In 1866, Nobin Chandra Das, a moira (confectioner) opened a shop in Bagbazar, West Bengal. There, he initially experimented with boiling cheese curd balls in sugar syrup, which unfortunately disintegrated. After endeavoring for several months to make the cheese curd balls hold together, he finally found a solution using washnut and creating bubbles. The bubbles lent a sponginess to the cheese curd balls. That is how, in 1868, rasgulla came into existence and has been around us ever since.

Interestingly, not all the sweets that we have been munching on throughout our childhood originated in India. Take the crispy, juicy jalebi, the golden round coils of which the confectioner designs on hot oil with his piping bag. The sight is less satisfying than that of watching an artist paint on his canvas. Like its many round coils, this savory sweetmeat is known by numerous names in different countries, such as zalābiya, zolabiya, jerry, jilapi, and more.
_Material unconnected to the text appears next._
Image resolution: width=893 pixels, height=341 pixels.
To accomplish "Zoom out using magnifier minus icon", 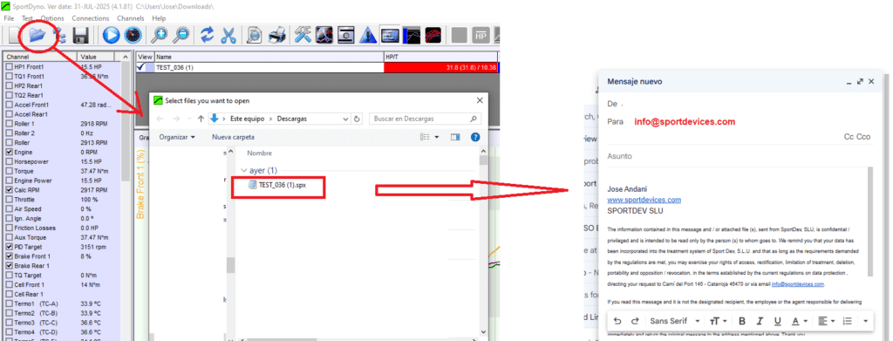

Even though its origin is uncertain, jalebi is believed to be based on the Arabic dessert, luqmat-al-qadi. They are the leavened flour deep fried fritters soaked in honey syrup & rose water. The basic difference between the two is that jalebi is made using whisked flour, whereas for luqmat-al-qadi, the flour needs to be kneaded and the round balls of the dough fried in oil.

Although jalebi reached India in the medieval period through Arab traders & invaders, it was not the first Middle Eastern delicacy that we adopted as our own. Gulab jamun is another sweet which, just like jalebi, not only has roots in the middle east, but is also based on luqmat-al-kadi. Some other sweetmeats that traveled from the Middle East & Central Asia to India during the medieval period are kulfi, phirni, falooda, to name a few.

When talking about sweetmeats we cannot leave out the halva which is a holy food for some and a dessert for everyone. Halva, being one of the most diversified sweetmeats, started its journey from Persia and ended up in hindu temples as an ideal offering for the deities, in gurdwaras, and of course in our kitchens. The term 'halva' is derived from 'hulw,' which means sweet in Arabic.

To conclude it all, our marriages, celebrations, mournings, get-togethers, and prayers are incomplete without sweets. To us Indians, sweets are more than just the last course of the meal. Sweets help us celebrate new beginnings and are good luck charms in tough times and we have been sharing love & happiness through them with others since antiquity.